(Collected data)

■ ■ ■ ■ ■

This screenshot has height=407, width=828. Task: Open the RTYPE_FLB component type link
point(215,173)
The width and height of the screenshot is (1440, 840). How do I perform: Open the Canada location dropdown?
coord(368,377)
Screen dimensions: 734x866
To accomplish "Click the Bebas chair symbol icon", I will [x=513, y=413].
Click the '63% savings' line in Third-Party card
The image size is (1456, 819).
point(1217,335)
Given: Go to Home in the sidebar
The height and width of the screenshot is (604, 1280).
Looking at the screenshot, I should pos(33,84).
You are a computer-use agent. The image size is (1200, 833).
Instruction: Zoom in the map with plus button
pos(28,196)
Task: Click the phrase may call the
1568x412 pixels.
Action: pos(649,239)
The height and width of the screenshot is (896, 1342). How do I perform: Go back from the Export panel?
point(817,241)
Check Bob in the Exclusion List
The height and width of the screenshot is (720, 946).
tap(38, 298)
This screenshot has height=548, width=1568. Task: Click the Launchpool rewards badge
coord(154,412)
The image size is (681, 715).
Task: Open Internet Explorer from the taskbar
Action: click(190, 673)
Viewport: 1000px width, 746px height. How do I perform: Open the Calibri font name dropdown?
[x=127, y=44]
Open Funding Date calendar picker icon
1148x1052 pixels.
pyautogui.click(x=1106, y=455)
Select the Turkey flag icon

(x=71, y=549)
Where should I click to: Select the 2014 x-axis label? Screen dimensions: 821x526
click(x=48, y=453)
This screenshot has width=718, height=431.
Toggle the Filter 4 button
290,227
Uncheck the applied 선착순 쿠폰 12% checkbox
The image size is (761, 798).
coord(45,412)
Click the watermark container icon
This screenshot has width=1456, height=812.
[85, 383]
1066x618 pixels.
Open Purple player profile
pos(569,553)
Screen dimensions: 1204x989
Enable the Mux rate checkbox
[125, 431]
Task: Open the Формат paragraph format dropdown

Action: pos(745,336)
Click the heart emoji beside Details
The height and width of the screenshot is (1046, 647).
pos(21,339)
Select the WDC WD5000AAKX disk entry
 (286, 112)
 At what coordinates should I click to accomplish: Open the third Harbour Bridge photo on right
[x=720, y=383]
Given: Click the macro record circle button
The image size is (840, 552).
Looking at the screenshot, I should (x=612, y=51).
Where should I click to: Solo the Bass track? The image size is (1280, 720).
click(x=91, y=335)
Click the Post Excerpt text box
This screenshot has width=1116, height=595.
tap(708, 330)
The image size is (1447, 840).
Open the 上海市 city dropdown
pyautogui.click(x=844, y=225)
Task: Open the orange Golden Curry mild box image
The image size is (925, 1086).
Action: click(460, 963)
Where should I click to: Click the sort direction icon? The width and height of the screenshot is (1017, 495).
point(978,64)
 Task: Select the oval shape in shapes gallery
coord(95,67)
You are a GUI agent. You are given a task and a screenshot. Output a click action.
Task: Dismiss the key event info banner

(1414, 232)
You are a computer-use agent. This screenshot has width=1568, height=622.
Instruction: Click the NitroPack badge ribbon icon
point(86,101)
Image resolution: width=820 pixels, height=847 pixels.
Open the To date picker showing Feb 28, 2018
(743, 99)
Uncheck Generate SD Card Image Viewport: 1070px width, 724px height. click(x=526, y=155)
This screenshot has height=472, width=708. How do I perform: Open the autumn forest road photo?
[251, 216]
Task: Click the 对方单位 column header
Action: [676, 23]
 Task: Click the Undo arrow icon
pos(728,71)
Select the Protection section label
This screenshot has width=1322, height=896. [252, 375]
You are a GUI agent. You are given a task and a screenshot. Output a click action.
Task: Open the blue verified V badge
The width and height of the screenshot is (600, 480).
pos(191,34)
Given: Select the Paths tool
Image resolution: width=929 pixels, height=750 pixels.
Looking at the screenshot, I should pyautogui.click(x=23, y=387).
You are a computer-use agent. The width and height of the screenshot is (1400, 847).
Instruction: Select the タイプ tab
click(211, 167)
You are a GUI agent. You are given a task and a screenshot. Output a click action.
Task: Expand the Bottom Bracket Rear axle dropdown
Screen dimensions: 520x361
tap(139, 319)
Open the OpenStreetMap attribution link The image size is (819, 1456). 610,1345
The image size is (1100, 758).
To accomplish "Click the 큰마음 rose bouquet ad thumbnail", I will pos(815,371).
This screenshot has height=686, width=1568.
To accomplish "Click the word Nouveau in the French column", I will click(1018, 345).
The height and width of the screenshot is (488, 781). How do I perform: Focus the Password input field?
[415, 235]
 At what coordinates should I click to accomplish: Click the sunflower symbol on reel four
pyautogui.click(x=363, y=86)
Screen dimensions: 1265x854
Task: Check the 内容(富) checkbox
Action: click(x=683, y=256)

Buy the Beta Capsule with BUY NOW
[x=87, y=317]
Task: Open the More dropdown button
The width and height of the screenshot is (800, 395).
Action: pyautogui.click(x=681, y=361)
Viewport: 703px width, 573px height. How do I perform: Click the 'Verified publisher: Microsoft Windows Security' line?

■ ■ ■ ■ ■

— Problem to solve —
Retype the records exactly.

— Result for this exercise —
This screenshot has height=407, width=828. Task: Open the RTYPE_FLB component type link
point(215,173)
The width and height of the screenshot is (1440, 840). How do I perform: Open the Canada location dropdown?
coord(368,377)
Screen dimensions: 734x866
To accomplish "Click the Bebas chair symbol icon", I will [x=513, y=413].
Click the '63% savings' line in Third-Party card
The image size is (1456, 819).
point(1217,335)
Given: Go to Home in the sidebar
The height and width of the screenshot is (604, 1280).
Looking at the screenshot, I should pos(33,84).
You are a computer-use agent. The image size is (1200, 833).
Instruction: Zoom in the map with plus button
pos(28,196)
Task: Click the phrase may call the
1568x412 pixels.
Action: pos(649,239)
The height and width of the screenshot is (896, 1342). How do I perform: Go back from the Export panel?
point(817,241)
Check Bob in the Exclusion List
The height and width of the screenshot is (720, 946).
tap(38, 298)
This screenshot has height=548, width=1568. Task: Click the Launchpool rewards badge
coord(154,412)
The image size is (681, 715).
Task: Open Internet Explorer from the taskbar
Action: click(190, 673)
Viewport: 1000px width, 746px height. How do I perform: Open the Calibri font name dropdown?
[x=127, y=44]
Open Funding Date calendar picker icon
1148x1052 pixels.
pyautogui.click(x=1106, y=455)
Select the Turkey flag icon

(x=71, y=549)
Where should I click to: Select the 2014 x-axis label? Screen dimensions: 821x526
click(x=48, y=453)
This screenshot has width=718, height=431.
Toggle the Filter 4 button
290,227
Uncheck the applied 선착순 쿠폰 12% checkbox
The image size is (761, 798).
coord(45,412)
Click the watermark container icon
This screenshot has width=1456, height=812.
[85, 383]
1066x618 pixels.
Open Purple player profile
pos(569,553)
Screen dimensions: 1204x989
Enable the Mux rate checkbox
[125, 431]
Task: Open the Формат paragraph format dropdown

Action: pos(745,336)
Click the heart emoji beside Details
The height and width of the screenshot is (1046, 647).
pos(21,339)
Select the WDC WD5000AAKX disk entry
 (286, 112)
 At what coordinates should I click to accomplish: Open the third Harbour Bridge photo on right
[x=720, y=383]
Given: Click the macro record circle button
The image size is (840, 552).
Looking at the screenshot, I should (x=612, y=51).
Where should I click to: Solo the Bass track? The image size is (1280, 720).
click(x=91, y=335)
Click the Post Excerpt text box
This screenshot has width=1116, height=595.
tap(708, 330)
The image size is (1447, 840).
Open the 上海市 city dropdown
pyautogui.click(x=844, y=225)
Task: Open the orange Golden Curry mild box image
The image size is (925, 1086).
Action: click(460, 963)
Where should I click to: Click the sort direction icon? The width and height of the screenshot is (1017, 495).
point(978,64)
 Task: Select the oval shape in shapes gallery
coord(95,67)
You are a GUI agent. You are given a task and a screenshot. Output a click action.
Task: Dismiss the key event info banner

(1414, 232)
You are a computer-use agent. This screenshot has width=1568, height=622.
Instruction: Click the NitroPack badge ribbon icon
point(86,101)
Image resolution: width=820 pixels, height=847 pixels.
Open the To date picker showing Feb 28, 2018
(743, 99)
Uncheck Generate SD Card Image Viewport: 1070px width, 724px height. click(x=526, y=155)
This screenshot has height=472, width=708. How do I perform: Open the autumn forest road photo?
[251, 216]
Task: Click the 对方单位 column header
Action: [676, 23]
 Task: Click the Undo arrow icon
pos(728,71)
Select the Protection section label
This screenshot has width=1322, height=896. [252, 375]
You are a GUI agent. You are given a task and a screenshot. Output a click action.
Task: Open the blue verified V badge
The width and height of the screenshot is (600, 480).
pos(191,34)
Given: Select the Paths tool
Image resolution: width=929 pixels, height=750 pixels.
Looking at the screenshot, I should pyautogui.click(x=23, y=387).
You are a computer-use agent. The width and height of the screenshot is (1400, 847).
Instruction: Select the タイプ tab
click(211, 167)
You are a GUI agent. You are given a task and a screenshot. Output a click action.
Task: Expand the Bottom Bracket Rear axle dropdown
Screen dimensions: 520x361
tap(139, 319)
Open the OpenStreetMap attribution link The image size is (819, 1456). 610,1345
The image size is (1100, 758).
To accomplish "Click the 큰마음 rose bouquet ad thumbnail", I will pos(815,371).
This screenshot has height=686, width=1568.
To accomplish "Click the word Nouveau in the French column", I will click(1018, 345).
The height and width of the screenshot is (488, 781). How do I perform: Focus the Password input field?
[415, 235]
 At what coordinates should I click to accomplish: Click the sunflower symbol on reel four
pyautogui.click(x=363, y=86)
Screen dimensions: 1265x854
Task: Check the 内容(富) checkbox
Action: click(x=683, y=256)

Buy the Beta Capsule with BUY NOW
[x=87, y=317]
Task: Open the More dropdown button
The width and height of the screenshot is (800, 395).
Action: pyautogui.click(x=681, y=361)
Viewport: 703px width, 573px height. How do I perform: Click the 'Verified publisher: Microsoft Windows Security' line?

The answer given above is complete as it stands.